By Patrick Butler
The Chicago City Council recently approved a plan to resurrect the historic, long vacant Ramova Theater as part of a $22.9 million entertainment and dining complex. Developer One Revival Chicago LLC is planning a theater, restaurant, and brewpub in three buildings on the 3500 block of South Halsted Street.
During a recent City Council meeting, Mayor Lori Lightfoot called the approval “an exciting step forward for the Bridgeport community and the entire cultural life of our city.” The Ramova Theater once again will become “the beating heart of Bridgeport as it helps fuel the local economy and write a new chapter of the history of the South Side,” she noted.
The developers expect the project to take several months.
The 90-year-old historic buildings “will receive $6.64 million in tax increment financing to be provided on the project’s completion,” said Ald. Patrick Thompson (11th), who has worked to revive the Ramova for several years. The theatre closed to the public in April 1985 when it showed its last movie, Police Academy 2.
The City bought the Ramova building in 2001 for $285,000 and is turning over the property and the adjacent lot (valued at $765,000) to developer One Revival Chicago LLC at a cost of $1, Thompson said. The developer, in turn, will repay $100,000 in interest to the City over the first three years, with the City forgiving the principal and remaining interest after ten years, provided One Revival meets all annual compliance requirements.
The project also will include a new 5,000 square foot brewery and 4,000 square foot restaurant in an adjoining building, creating 80 permanent and about 111 temporary construction jobs, Thompson said.
Kevin Hickey, founder of the Duck Inn, a local eatery at 2701 N. Eleanor St. will lead the restaurant turnaround.
The 91-year-old single-screen theater, designed by then-prominent architect Meyer O. Nathan, features a Spanish revival style and resembles a starlit courtyard. The Ramova opened with a showing of The Desert Song and in 1940 hosted the Chicago premiere of Charlie Chaplin’s The Great Dictator,an unflattering satire of Adolf Hitler; some historians believe movie executives may have been screened the film in the Ramova’s neighborhood location instead of downtown because the controversial leader still had American supporters in Chicago in the months before the United States’ entry into World War II.
Thompson noted that, during his last visit to the Ramova in the late 1970s, he saw Grease.
Those leading neighborhood efforts to save the local landmark include Maureen Sullivan, whose Save the Ramova organization started an online petition drive, and Ald. James Balcer, Thompson’s predecessor. Preservation Chicago also joined the battle.
Drag racing problems
In other local news, drag racing and rumbles have become enough of a concern in usually quiet Bridgeport that police are stepping up focus on areas such as Racine Avenue between 35th and 39th Streets and Morgan between 35th and 37th, according to Thompson.
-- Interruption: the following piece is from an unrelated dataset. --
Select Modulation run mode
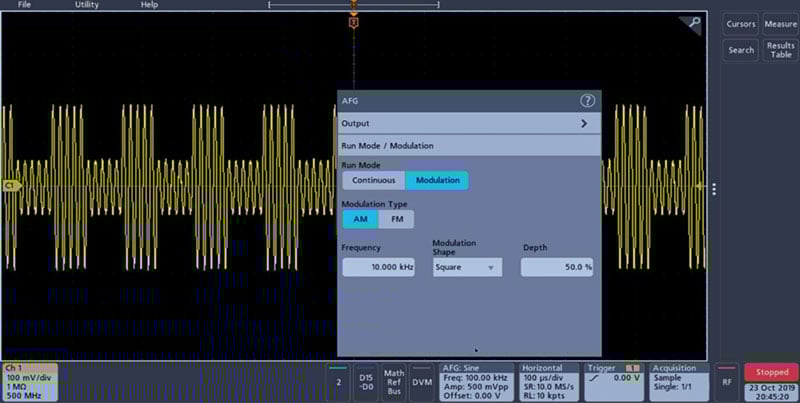The width and height of the screenshot is (800, 403). click(437, 181)
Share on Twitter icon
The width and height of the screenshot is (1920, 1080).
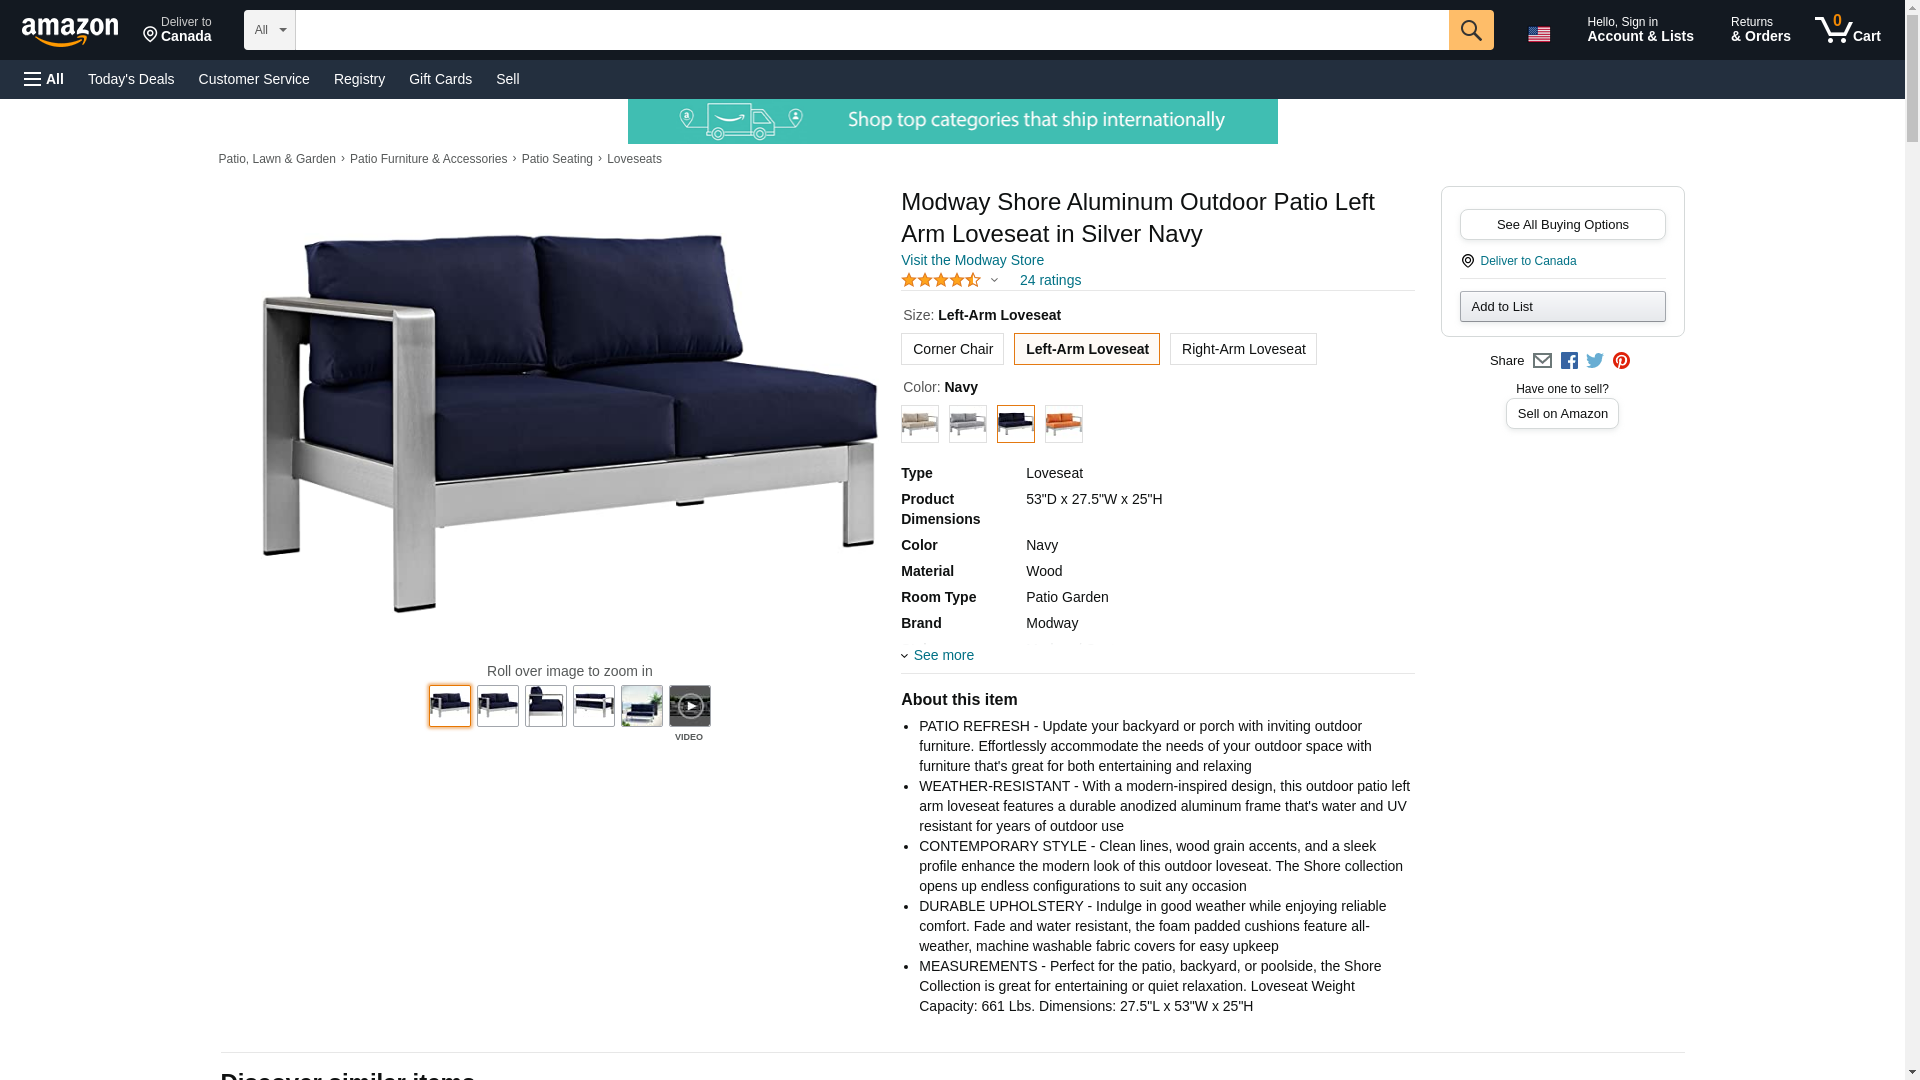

“It’s an issue that’s getting special attention from the police, and not for the first time,” Thompson added, noting the City considered a traffic study last year to see if such areas need traffic lights, but nothing has happened yet. The City also installed cameras along Racine between 37th and 38th Streets and deployed additional officers to the area at night, he said.
Thompson added the neighborhood became particularly noisy when a number of revelers may have been celebrating Cinco de Mayo and Polish Constitution Day into the wee hours.
Officials in other neighborhoods also are seeing more reports of increased drag racing. A North Side resident said he witnessed drag racing in the area around Wright City College several evenings in early May.